After we got our phone, we finally got Sattelite TV!  Sandy (relocation specialist) warned us that the satellite may not be activated until 3 or 4 in the afternoon.  I could be patient, what would a few more hours be?  At 3:30, I sat down to turn on the TV and take in some international satellite package action.  Instead, I got 2 TV channels; the first being the Chinese Cathlolic Channel and the other being the Asian Cultural Channel.  All of the other stations flashed the following message. 

At least the error message is in English.  It took us 4 days to get the cable functioning. 


I really wanted to throw the remote at the TV.  I emailed Sandy and Ring to see if they could come up with a solution.

The washer and dryer then arrived!  I was so excited to finally have the option of doing laundry.  Mr. Ma and some other workers installed the machine.  When he barked in Chinese at me and pointed at the new machine, I inferred the machine was ready to be used.  I looked at the knobs to figure out how to start a load only to realize that the writing on the machine is in Chinese.  I did not want to turn our laundry into Barbie clothes, so I Googled the make and model of our washer and dryer to see if I could download an English instruction manual.  No such luck.  Sandy had left, so there was not way anyone could interpret the instructions so Mr. Ma tried to teach me how to use the washer.  The dialogue went a little like this.

Mr. Ma: “什么不尝试你的品牌新的洗衣机呢?我注意到你有很多衣服,你的卧室地板上。

Me:  I am sorry I don’t speak Chinese.

Mr. Ma (in a louder voice, because he thinks I can’t hear him): 什么不尝试你的品牌新的洗衣机呢?我注意到你有很多衣服,你的卧室地板上.

Me:  Me wenti.  Wo shi meguoren.  Bu hui shuo Yongwen.  (That means I am sorry, I am American.  I do not speak Chinese.)   I was really trying here.

Mr. Ma marches me to the bedroom, points at the mountain of dirty clothes, then marches me back to the laundry room and points washer.

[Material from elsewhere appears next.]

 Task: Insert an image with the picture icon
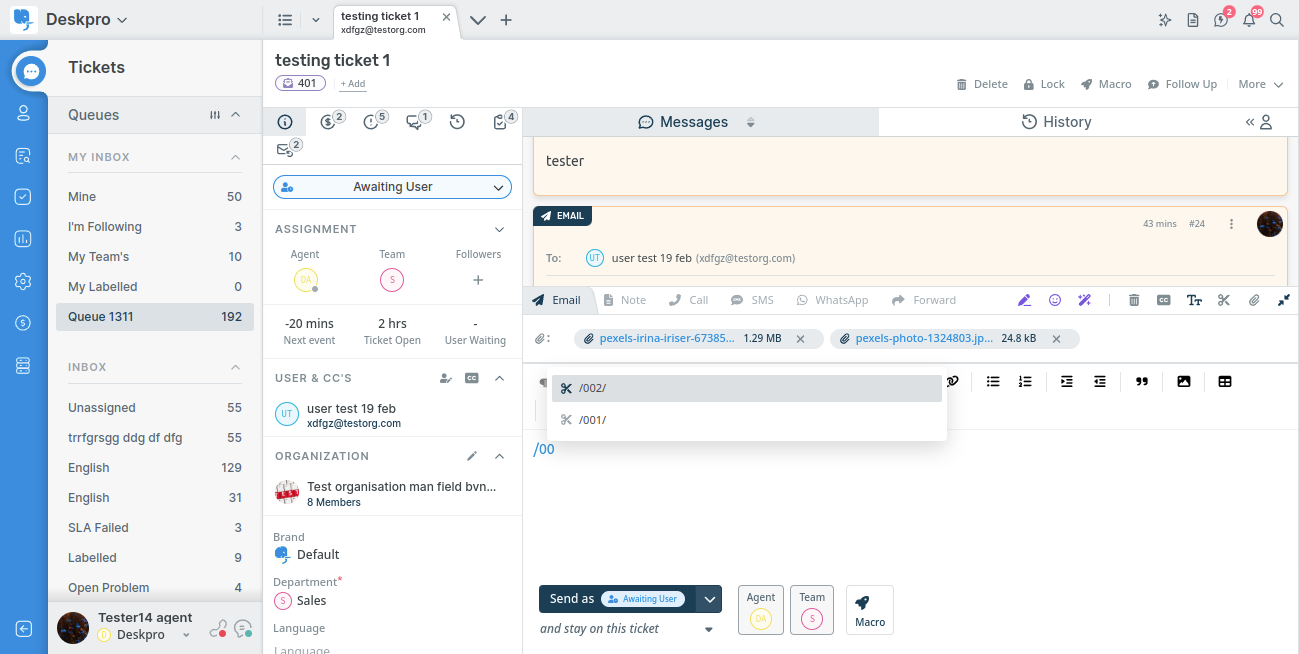(x=1184, y=381)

Mr. Ma:  什么不尝试你的品牌新的洗衣机呢? 我注意到你有很多衣服,你的卧室地板上。

(I finally get the picture.)

Me: I am sorry.  I am not going to do my laundry yet.  I don’t have any detergent, and my dryer is not hooked up. 

Mr. Ma looks at me like I was the laziest woman in the universe because I was not using the washer 3 minutes after it had been installed.  He then proceeds to start yelling in Chinese for a good 10 minutes, then skulks off for a cigarette.  I choke back tears, grab a glass of water and wait for the chaos to be over.

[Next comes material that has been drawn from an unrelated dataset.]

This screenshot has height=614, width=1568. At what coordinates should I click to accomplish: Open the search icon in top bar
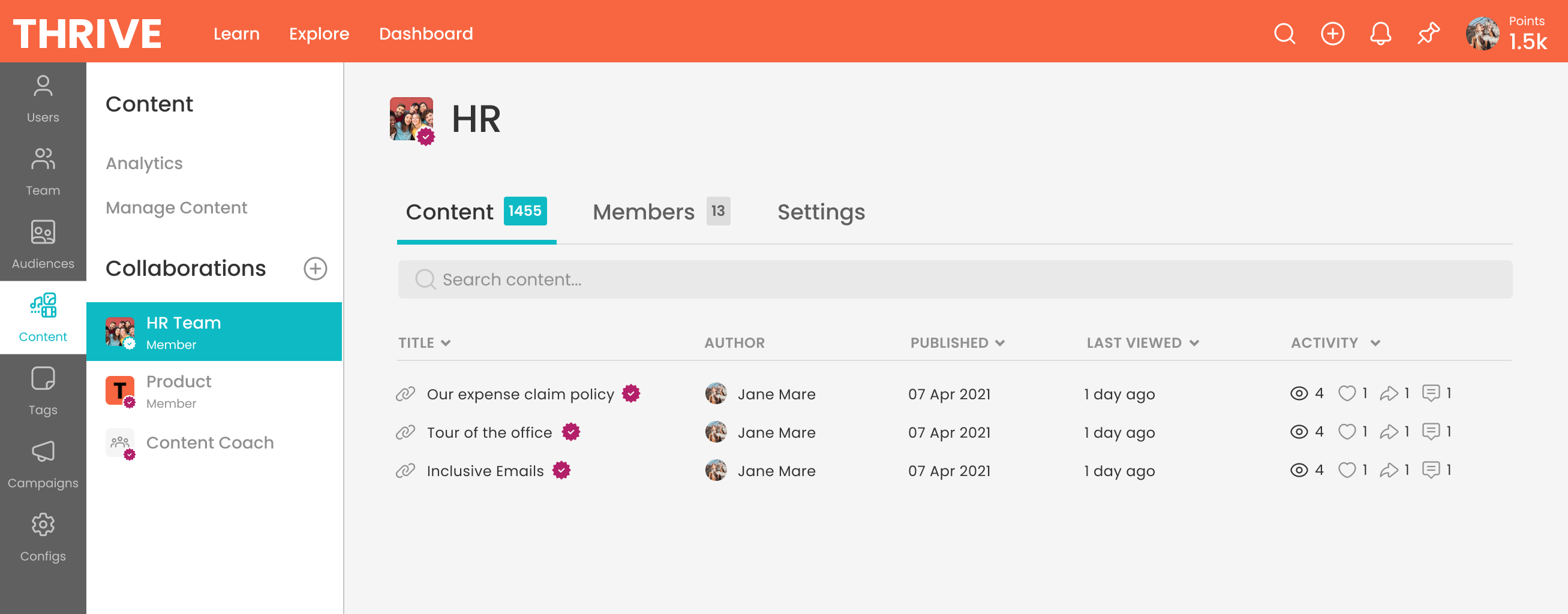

After the tantrum, the Internet man was ready to install our broadband. This was going to be the highlight of my day.  Finally I was going to be able to reconnect with the world in the comfort of my own home without having to worry about data overages on my phone. Wire was laid, plugs were plugged in, and the Internet man plugged the cat 5 cable directly into Chris's laptop.  Google suddenly popped up on the screen!  Then he plugged the cable into my laptop.  I finally had Internet!!  However, all work was not done.  We needed to get the wireless up and running.  Chris had the foresight to carry his router not he plane, so we could get us up and running.  I asked the broadband man,
            “Can I plug this wire into the router so we can get our wireless working?”
The worker shakes his head violently no, and starts rambling in Chinese.  He assumes he is finished with the installation, so he and Mr. Ma take off. 

            Tears finally spilled down my cheeks.  I was so tired of being yelled at in a language I don’t know, and all I wanted was to get some contact with the Western world.  I had enough; it was time for me to take control of my situation.  I took the cat 5 cable, plugged it into the router and plugged the router in to the power strip.  Strange Brew, our wireless network pops up on my screen.  Victory!!!!

At the end of Saturday night, the washer and dryer were not usable; I had access to two very amusing TV channels, and the wireless Internet was rocking!  One out of three tasks accomplished is not so bad.